▶ [What the task requires]:
Repeat the entries beneath in their entirety, precisely as given.

▶ [Working data]:
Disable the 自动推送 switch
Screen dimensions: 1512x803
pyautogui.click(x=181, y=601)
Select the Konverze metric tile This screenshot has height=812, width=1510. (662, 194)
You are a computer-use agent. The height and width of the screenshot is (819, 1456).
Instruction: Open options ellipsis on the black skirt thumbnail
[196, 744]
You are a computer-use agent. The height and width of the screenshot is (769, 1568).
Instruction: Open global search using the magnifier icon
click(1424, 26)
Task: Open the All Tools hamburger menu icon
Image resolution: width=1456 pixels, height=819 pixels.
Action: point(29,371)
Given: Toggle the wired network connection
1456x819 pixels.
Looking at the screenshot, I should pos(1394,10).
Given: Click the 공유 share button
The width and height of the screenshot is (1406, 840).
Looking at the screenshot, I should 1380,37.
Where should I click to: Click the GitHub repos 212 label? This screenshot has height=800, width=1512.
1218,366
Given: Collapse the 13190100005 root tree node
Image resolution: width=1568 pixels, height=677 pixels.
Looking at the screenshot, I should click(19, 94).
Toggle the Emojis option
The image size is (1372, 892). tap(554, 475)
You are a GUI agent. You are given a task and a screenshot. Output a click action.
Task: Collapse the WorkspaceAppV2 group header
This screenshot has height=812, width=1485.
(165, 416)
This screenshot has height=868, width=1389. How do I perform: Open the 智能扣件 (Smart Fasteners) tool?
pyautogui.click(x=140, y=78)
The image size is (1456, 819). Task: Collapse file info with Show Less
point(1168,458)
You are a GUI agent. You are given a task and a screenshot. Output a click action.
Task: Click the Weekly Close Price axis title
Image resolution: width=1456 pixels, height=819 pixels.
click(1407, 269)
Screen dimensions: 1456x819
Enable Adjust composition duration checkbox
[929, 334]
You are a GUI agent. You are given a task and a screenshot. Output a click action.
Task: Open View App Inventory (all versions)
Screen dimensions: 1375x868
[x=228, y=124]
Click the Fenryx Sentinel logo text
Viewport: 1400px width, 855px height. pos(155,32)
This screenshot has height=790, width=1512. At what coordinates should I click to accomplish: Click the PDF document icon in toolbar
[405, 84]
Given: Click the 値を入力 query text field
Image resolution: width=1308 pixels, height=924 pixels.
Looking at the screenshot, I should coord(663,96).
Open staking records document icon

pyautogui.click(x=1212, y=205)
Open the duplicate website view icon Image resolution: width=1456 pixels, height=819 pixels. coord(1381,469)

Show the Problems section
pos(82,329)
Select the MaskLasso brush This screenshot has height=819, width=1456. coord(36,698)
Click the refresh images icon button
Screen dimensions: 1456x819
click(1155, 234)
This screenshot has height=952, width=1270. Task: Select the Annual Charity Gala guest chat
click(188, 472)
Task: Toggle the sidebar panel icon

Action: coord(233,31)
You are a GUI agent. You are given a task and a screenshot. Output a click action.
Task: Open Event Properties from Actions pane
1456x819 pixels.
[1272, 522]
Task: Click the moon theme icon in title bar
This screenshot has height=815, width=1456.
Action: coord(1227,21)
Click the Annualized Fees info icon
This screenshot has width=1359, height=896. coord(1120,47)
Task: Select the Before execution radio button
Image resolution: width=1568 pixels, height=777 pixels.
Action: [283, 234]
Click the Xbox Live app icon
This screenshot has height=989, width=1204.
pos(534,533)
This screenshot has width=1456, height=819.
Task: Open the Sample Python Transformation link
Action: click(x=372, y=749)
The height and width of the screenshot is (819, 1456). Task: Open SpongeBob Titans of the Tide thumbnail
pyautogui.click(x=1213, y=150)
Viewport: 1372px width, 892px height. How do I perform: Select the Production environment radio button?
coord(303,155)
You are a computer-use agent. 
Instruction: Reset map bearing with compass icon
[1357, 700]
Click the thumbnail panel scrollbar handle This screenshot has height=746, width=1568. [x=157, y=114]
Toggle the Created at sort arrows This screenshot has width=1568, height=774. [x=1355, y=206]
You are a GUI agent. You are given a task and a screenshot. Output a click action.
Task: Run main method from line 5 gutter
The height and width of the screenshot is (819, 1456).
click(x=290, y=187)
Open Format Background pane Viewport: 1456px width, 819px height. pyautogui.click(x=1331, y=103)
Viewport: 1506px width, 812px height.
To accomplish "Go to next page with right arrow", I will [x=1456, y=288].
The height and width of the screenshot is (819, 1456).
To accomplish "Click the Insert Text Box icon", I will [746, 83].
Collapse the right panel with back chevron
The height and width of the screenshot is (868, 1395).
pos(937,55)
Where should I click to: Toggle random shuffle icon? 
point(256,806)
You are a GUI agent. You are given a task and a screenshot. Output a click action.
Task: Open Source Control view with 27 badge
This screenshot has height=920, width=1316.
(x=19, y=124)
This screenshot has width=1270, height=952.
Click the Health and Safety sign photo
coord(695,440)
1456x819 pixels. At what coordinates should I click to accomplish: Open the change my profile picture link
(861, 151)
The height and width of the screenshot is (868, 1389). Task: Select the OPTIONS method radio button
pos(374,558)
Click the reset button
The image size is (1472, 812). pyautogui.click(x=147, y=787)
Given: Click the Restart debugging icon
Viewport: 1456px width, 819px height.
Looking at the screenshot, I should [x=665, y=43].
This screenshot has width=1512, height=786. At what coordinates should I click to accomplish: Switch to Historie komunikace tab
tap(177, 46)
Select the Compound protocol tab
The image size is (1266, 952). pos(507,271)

▶ [Result for this task]:
Disable the 自动推送 switch
Screen dimensions: 1512x803
pyautogui.click(x=181, y=601)
Select the Konverze metric tile This screenshot has height=812, width=1510. (662, 194)
You are a computer-use agent. The height and width of the screenshot is (819, 1456).
Instruction: Open options ellipsis on the black skirt thumbnail
[196, 744]
You are a computer-use agent. The height and width of the screenshot is (769, 1568).
Instruction: Open global search using the magnifier icon
click(1424, 26)
Task: Open the All Tools hamburger menu icon
Image resolution: width=1456 pixels, height=819 pixels.
Action: point(29,371)
Given: Toggle the wired network connection
1456x819 pixels.
Looking at the screenshot, I should pos(1394,10).
Given: Click the 공유 share button
The width and height of the screenshot is (1406, 840).
Looking at the screenshot, I should 1380,37.
Where should I click to: Click the GitHub repos 212 label? This screenshot has height=800, width=1512.
1218,366
Given: Collapse the 13190100005 root tree node
Image resolution: width=1568 pixels, height=677 pixels.
Looking at the screenshot, I should click(19, 94).
Toggle the Emojis option
The image size is (1372, 892). tap(554, 475)
You are a GUI agent. You are given a task and a screenshot. Output a click action.
Task: Collapse the WorkspaceAppV2 group header
This screenshot has height=812, width=1485.
(165, 416)
This screenshot has height=868, width=1389. How do I perform: Open the 智能扣件 (Smart Fasteners) tool?
pyautogui.click(x=140, y=78)
The image size is (1456, 819). Task: Collapse file info with Show Less
point(1168,458)
You are a GUI agent. You are given a task and a screenshot. Output a click action.
Task: Click the Weekly Close Price axis title
Image resolution: width=1456 pixels, height=819 pixels.
click(1407, 269)
Screen dimensions: 1456x819
Enable Adjust composition duration checkbox
[929, 334]
You are a GUI agent. You are given a task and a screenshot. Output a click action.
Task: Open View App Inventory (all versions)
Screen dimensions: 1375x868
[x=228, y=124]
Click the Fenryx Sentinel logo text
Viewport: 1400px width, 855px height. pos(155,32)
This screenshot has height=790, width=1512. At what coordinates should I click to accomplish: Click the PDF document icon in toolbar
[405, 84]
Given: Click the 値を入力 query text field
Image resolution: width=1308 pixels, height=924 pixels.
Looking at the screenshot, I should coord(663,96).
Open staking records document icon

pyautogui.click(x=1212, y=205)
Open the duplicate website view icon Image resolution: width=1456 pixels, height=819 pixels. coord(1381,469)

Show the Problems section
pos(82,329)
Select the MaskLasso brush This screenshot has height=819, width=1456. coord(36,698)
Click the refresh images icon button
Screen dimensions: 1456x819
click(1155, 234)
This screenshot has height=952, width=1270. Task: Select the Annual Charity Gala guest chat
click(188, 472)
Task: Toggle the sidebar panel icon

Action: coord(233,31)
You are a GUI agent. You are given a task and a screenshot. Output a click action.
Task: Open Event Properties from Actions pane
1456x819 pixels.
[1272, 522]
Task: Click the moon theme icon in title bar
This screenshot has height=815, width=1456.
Action: coord(1227,21)
Click the Annualized Fees info icon
This screenshot has width=1359, height=896. coord(1120,47)
Task: Select the Before execution radio button
Image resolution: width=1568 pixels, height=777 pixels.
Action: [283, 234]
Click the Xbox Live app icon
This screenshot has height=989, width=1204.
pos(534,533)
This screenshot has width=1456, height=819.
Task: Open the Sample Python Transformation link
Action: click(x=372, y=749)
The height and width of the screenshot is (819, 1456). Task: Open SpongeBob Titans of the Tide thumbnail
pyautogui.click(x=1213, y=150)
Viewport: 1372px width, 892px height. How do I perform: Select the Production environment radio button?
coord(303,155)
You are a computer-use agent. 
Instruction: Reset map bearing with compass icon
[1357, 700]
Click the thumbnail panel scrollbar handle This screenshot has height=746, width=1568. [x=157, y=114]
Toggle the Created at sort arrows This screenshot has width=1568, height=774. [x=1355, y=206]
You are a GUI agent. You are given a task and a screenshot. Output a click action.
Task: Run main method from line 5 gutter
The height and width of the screenshot is (819, 1456).
click(x=290, y=187)
Open Format Background pane Viewport: 1456px width, 819px height. pyautogui.click(x=1331, y=103)
Viewport: 1506px width, 812px height.
To accomplish "Go to next page with right arrow", I will [x=1456, y=288].
The height and width of the screenshot is (819, 1456).
To accomplish "Click the Insert Text Box icon", I will [746, 83].
Collapse the right panel with back chevron
The height and width of the screenshot is (868, 1395).
pos(937,55)
Where should I click to: Toggle random shuffle icon? 
point(256,806)
You are a GUI agent. You are given a task and a screenshot. Output a click action.
Task: Open Source Control view with 27 badge
This screenshot has height=920, width=1316.
(x=19, y=124)
This screenshot has width=1270, height=952.
Click the Health and Safety sign photo
coord(695,440)
1456x819 pixels. At what coordinates should I click to accomplish: Open the change my profile picture link
(861, 151)
The height and width of the screenshot is (868, 1389). Task: Select the OPTIONS method radio button
pos(374,558)
Click the reset button
The image size is (1472, 812). pyautogui.click(x=147, y=787)
Given: Click the Restart debugging icon
Viewport: 1456px width, 819px height.
Looking at the screenshot, I should [x=665, y=43].
This screenshot has width=1512, height=786. At what coordinates should I click to accomplish: Switch to Historie komunikace tab
tap(177, 46)
Select the Compound protocol tab
The image size is (1266, 952). pos(507,271)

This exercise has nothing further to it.